■ Provided text:
I focused on making that story immediately legible through design:
Clear visual hierarchy to communicate product benefits
Iconography and layout systems to reinforce eco-friendly attributes
A tone that felt credible, not overly “greenwashed”
3. Design for real-world use (retail + field)
Packaging needed to perform in multiple contexts:
On shelf (standing out visually)
In a biker’s kit (durable, readable, functional)
In rep conversations (quickly communicating value)
I designed with these real-world use cases in mind, ensuring the system worked beyond just aesthetics.
4. Create a lookbook catalog for sales reps
To support wholesale and field sales, I designed a lookbook catalog that:
Showcased the full product line in a cohesive format
Communicated product benefits and use cases clearly
Gave reps a polished, easy-to-use tool for buyer conversations
This extended the brand beyond packaging into a sales enablement experience.

■ Dataset excerpt:
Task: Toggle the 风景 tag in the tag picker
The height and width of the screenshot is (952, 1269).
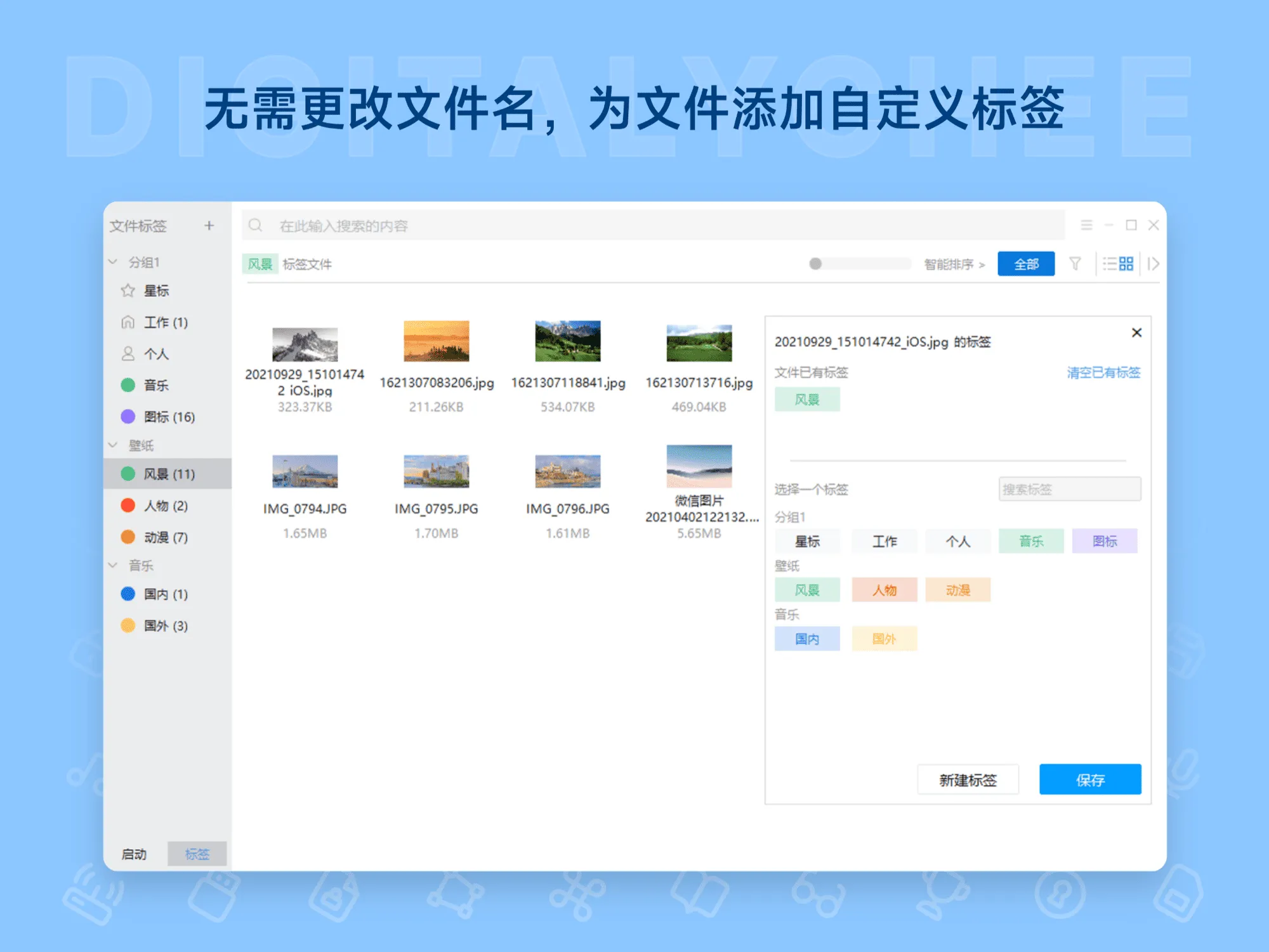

■ Direction A:
Answer these questions using the packaging design text:
(i) In which three contexts did the packaging need to perform?
(ii) What kind of tone did the design aim for?
(iii) What did the lookbook catalog give sales reps?
■ Direction B: Write the next part of the packaging design text, continuing after its final sentence.

■ Expected output A:
(i) On shelf, in a biker's kit, and in rep conversations.
(ii) A tone that felt credible, not overly "greenwashed."
(iii) A polished, easy-to-use tool for buyer conversations.

■ Expected output B:
5. Build consistency across touchpoints
By aligning packaging and the lookbook under a shared visual system, I helped create:
A more unified brand presence
Stronger recognition across channels
A foundation for future product expansion
Impact
Established a cohesive packaging system with original artwork across product lines
Elevated shelf presence and brand recognition in a competitive outdoor category
Translated complex sustainability messaging into clear, accessible design
Equipped sales reps with a lookbook catalog to improve product storytelling and conversion
Strengthened MountainFLOW’s positioning as a performance-driven, sustainability-first brand
What I Learned
Designing for physical products reinforced a key difference from digital:
You don’t just design how something looks—you design how it lives in the world.
From shelf presence to in-hand use to sales conversations, every touchpoint needed to work together to tell a cohesive story.